What you are asked to do: Set out the lines of the items from the one containing "Choose the Quicker Actions heading" through the end of the items as a numbered list, omitting blank lines. Leave the pictures out.

== Information supplied ==

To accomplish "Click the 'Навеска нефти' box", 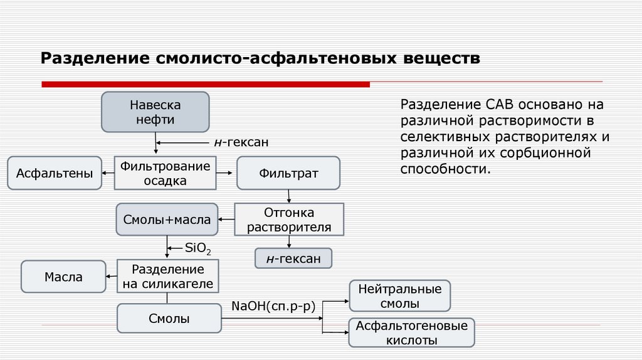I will (x=155, y=112).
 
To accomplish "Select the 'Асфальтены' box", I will (x=55, y=173).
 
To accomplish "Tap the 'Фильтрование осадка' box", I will (x=164, y=173).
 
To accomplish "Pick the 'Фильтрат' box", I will (x=288, y=173).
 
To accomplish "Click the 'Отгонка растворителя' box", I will (x=289, y=220).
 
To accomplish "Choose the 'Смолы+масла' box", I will (x=167, y=220).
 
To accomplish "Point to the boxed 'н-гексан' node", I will (x=293, y=258).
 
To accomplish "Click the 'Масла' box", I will (x=63, y=277).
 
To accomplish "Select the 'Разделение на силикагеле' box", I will (x=167, y=277).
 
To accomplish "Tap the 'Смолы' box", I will (x=169, y=319).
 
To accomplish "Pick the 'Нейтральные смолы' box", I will (x=399, y=296).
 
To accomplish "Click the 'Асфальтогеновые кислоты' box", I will (x=411, y=333).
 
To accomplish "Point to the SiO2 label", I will (x=197, y=248).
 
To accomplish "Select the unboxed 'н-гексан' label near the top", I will (x=241, y=143).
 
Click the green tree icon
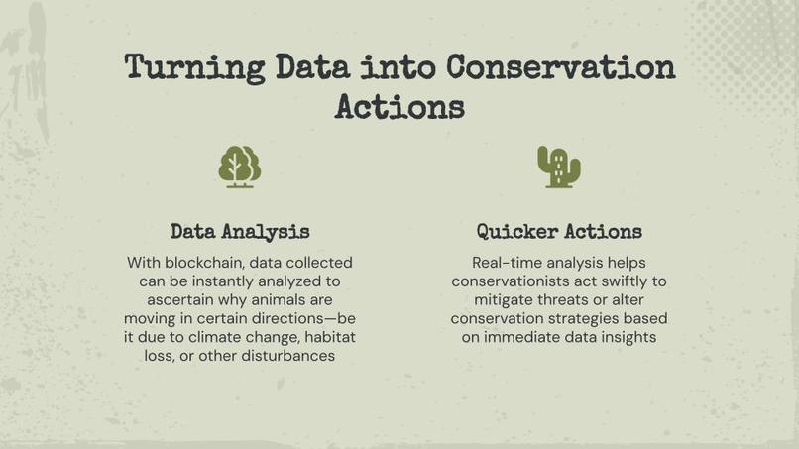coord(239,167)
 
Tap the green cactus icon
coord(558,167)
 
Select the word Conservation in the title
coord(560,67)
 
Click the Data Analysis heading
coord(240,232)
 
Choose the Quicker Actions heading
coord(559,232)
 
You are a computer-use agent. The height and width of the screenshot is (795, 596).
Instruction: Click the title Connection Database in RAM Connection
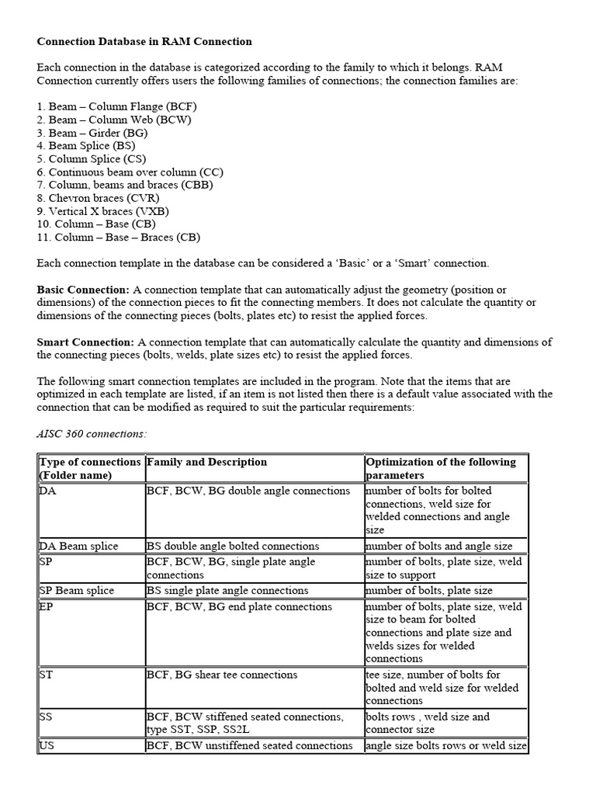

===

Exercise output:
1. Choose the Quicker Actions heading
2. coord(559,232)
3. You are a computer-use agent. The height and width of the screenshot is (795, 596).
4. Instruction: Click the title Connection Database in RAM Connection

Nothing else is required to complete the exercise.